**** DATA PROVIDED
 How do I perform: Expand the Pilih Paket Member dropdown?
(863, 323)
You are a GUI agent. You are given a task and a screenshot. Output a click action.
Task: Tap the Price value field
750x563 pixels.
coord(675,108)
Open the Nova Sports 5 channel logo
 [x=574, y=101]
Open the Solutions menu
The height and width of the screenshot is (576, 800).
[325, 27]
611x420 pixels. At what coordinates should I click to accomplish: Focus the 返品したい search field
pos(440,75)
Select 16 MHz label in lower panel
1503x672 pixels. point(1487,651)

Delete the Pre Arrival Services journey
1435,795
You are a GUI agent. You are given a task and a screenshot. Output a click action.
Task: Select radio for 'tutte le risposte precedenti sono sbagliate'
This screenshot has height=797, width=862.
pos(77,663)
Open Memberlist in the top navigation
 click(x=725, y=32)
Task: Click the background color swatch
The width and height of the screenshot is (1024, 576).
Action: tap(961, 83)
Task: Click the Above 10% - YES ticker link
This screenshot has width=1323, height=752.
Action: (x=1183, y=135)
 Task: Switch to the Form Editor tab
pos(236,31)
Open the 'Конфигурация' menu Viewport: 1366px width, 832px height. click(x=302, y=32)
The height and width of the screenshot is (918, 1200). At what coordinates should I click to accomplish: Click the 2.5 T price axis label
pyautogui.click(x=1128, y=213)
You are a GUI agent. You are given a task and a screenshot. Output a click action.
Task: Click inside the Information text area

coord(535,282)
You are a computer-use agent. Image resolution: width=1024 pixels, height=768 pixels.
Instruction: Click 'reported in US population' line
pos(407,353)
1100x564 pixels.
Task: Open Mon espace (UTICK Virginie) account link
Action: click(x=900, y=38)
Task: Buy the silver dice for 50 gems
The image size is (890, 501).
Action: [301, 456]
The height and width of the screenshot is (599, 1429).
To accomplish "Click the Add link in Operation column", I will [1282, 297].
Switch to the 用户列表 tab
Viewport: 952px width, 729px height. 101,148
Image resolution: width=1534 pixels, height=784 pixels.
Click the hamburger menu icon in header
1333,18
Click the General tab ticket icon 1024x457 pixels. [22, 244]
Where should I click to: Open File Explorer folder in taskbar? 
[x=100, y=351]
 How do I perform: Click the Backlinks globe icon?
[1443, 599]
********
DIRECTIONS FOR THIS TASK |
Copy out every entry above exactly.

OUTPUT |
 How do I perform: Expand the Pilih Paket Member dropdown?
(863, 323)
You are a GUI agent. You are given a task and a screenshot. Output a click action.
Task: Tap the Price value field
750x563 pixels.
coord(675,108)
Open the Nova Sports 5 channel logo
 [x=574, y=101]
Open the Solutions menu
The height and width of the screenshot is (576, 800).
[325, 27]
611x420 pixels. At what coordinates should I click to accomplish: Focus the 返品したい search field
pos(440,75)
Select 16 MHz label in lower panel
1503x672 pixels. point(1487,651)

Delete the Pre Arrival Services journey
1435,795
You are a GUI agent. You are given a task and a screenshot. Output a click action.
Task: Select radio for 'tutte le risposte precedenti sono sbagliate'
This screenshot has height=797, width=862.
pos(77,663)
Open Memberlist in the top navigation
 click(x=725, y=32)
Task: Click the background color swatch
The width and height of the screenshot is (1024, 576).
Action: tap(961, 83)
Task: Click the Above 10% - YES ticker link
This screenshot has width=1323, height=752.
Action: (x=1183, y=135)
 Task: Switch to the Form Editor tab
pos(236,31)
Open the 'Конфигурация' menu Viewport: 1366px width, 832px height. click(x=302, y=32)
The height and width of the screenshot is (918, 1200). At what coordinates should I click to accomplish: Click the 2.5 T price axis label
pyautogui.click(x=1128, y=213)
You are a GUI agent. You are given a task and a screenshot. Output a click action.
Task: Click inside the Information text area

coord(535,282)
You are a computer-use agent. Image resolution: width=1024 pixels, height=768 pixels.
Instruction: Click 'reported in US population' line
pos(407,353)
1100x564 pixels.
Task: Open Mon espace (UTICK Virginie) account link
Action: click(x=900, y=38)
Task: Buy the silver dice for 50 gems
The image size is (890, 501).
Action: [301, 456]
The height and width of the screenshot is (599, 1429).
To accomplish "Click the Add link in Operation column", I will [1282, 297].
Switch to the 用户列表 tab
Viewport: 952px width, 729px height. 101,148
Image resolution: width=1534 pixels, height=784 pixels.
Click the hamburger menu icon in header
1333,18
Click the General tab ticket icon 1024x457 pixels. [22, 244]
Where should I click to: Open File Explorer folder in taskbar? 
[x=100, y=351]
 How do I perform: Click the Backlinks globe icon?
[1443, 599]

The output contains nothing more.